Directions:
A) According to the text on The Eleventh Chapter, at which festival did the film premiere?
B) Quote the text on The Eleventh Chapter starting at "The Eleventh Chapter (第十一回)" and ending at "April 2, 2021.".

Text:
========================================================================
- Theatrical release poster
- Simplified Chinese: 第十一回
- Hanyu Pinyin: Dì shíyī huí
- Directed by: Chen Jianbin
- Written by: Chen Jianbin Lei Zhilong Niu Jianrong Niu Niu
- Produced by: Jiang Qinqin Bai Anwei Zhu Ziliang
- Starring: Chen Jianbin Zhou Xun Dong Chengpeng Leah Dou
- Cinematography: Guo Daming
- Edited by: Chen Jianbin Yu Hongchao Fang Yuan
- Music by: Chen Xiaoshu
- Production companies: Tianjin Maoyan Weiying Culture Media CFGF Tencent Pictures Dong Shen Pictures Jiabo Culture Development Co., Ltd Horgos Free Time Film and Television Media Co., Ltd Gabo Cultural Development Co., Ltd Shanghai Tao Piao Piao Film and Television Culture Co., Ltd
- Release dates: 13 April 2019 (BJIFF); 2 April 2021 (China);
- Running time: 117 minutes
- Country: China
- Language: Mandarin
- Box office: CN¥73,971,000

= The Eleventh Chapter =

The Eleventh Chapter (第十一回) is a 2019 Chinese dark comedy-drama film co-written and directed by Chen Jianbin, and starring Chen Jianbin, Zhou Xun, Dong Chengpeng and Leah Dou. The film was premiered at the 9th Beijing International Film Festival in April, 2019 and launched at 33rd Golden Rooster Awards on November 26, 2020. It was officially released in China on April 2, 2021.
========================================================================
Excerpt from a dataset
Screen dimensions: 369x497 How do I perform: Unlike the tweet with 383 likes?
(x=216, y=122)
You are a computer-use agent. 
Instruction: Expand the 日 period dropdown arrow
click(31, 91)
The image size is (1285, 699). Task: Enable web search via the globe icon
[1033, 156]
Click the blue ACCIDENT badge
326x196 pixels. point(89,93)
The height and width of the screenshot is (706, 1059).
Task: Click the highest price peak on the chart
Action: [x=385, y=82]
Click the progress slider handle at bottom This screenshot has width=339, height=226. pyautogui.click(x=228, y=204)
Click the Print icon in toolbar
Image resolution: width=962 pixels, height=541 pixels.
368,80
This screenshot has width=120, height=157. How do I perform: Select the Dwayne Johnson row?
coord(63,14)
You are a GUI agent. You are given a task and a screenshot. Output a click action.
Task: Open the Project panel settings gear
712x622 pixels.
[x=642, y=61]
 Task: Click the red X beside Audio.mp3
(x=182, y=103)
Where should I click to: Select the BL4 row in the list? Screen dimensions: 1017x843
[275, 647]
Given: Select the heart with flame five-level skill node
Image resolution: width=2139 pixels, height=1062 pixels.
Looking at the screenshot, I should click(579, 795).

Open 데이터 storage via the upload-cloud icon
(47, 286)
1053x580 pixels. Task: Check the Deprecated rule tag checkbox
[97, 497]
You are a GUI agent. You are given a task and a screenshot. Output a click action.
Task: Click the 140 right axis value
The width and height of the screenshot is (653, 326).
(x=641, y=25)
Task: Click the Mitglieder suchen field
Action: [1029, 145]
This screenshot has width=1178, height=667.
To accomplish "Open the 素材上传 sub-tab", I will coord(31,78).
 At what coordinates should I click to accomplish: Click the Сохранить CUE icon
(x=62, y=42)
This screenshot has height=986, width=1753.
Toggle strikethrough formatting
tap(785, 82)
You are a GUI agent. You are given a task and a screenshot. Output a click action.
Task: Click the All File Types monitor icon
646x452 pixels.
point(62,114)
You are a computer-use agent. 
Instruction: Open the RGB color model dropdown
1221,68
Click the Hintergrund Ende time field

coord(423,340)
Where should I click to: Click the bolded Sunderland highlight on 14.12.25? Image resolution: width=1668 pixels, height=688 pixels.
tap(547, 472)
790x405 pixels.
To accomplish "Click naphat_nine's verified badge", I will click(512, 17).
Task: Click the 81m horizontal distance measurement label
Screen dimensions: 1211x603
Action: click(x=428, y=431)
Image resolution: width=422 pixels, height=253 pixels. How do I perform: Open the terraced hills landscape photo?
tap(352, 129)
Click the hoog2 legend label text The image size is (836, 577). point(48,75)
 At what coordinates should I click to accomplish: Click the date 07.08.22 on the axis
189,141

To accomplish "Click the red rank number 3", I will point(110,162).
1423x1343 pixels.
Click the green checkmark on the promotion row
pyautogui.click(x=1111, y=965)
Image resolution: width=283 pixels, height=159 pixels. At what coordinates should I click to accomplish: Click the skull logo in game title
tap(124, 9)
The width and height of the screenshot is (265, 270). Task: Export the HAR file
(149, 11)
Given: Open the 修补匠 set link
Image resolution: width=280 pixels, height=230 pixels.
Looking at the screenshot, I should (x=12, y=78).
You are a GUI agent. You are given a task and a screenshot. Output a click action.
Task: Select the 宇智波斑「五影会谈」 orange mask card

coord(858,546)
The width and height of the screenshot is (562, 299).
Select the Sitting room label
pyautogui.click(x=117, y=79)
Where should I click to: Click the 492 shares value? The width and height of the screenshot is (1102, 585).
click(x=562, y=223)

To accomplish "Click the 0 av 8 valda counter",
========================================================================
The answers:
A) The 9th Beijing International Film Festival, in April 2019.

B)
The Eleventh Chapter (第十一回) is a 2019 Chinese dark comedy-drama film co-written and directed by Chen Jianbin, and starring Chen Jianbin, Zhou Xun, Dong Chengpeng and Leah Dou. The film was premiered at the 9th Beijing International Film Festival in April, 2019 and launched at 33rd Golden Rooster Awards on November 26, 2020. It was officially released in China on April 2, 2021.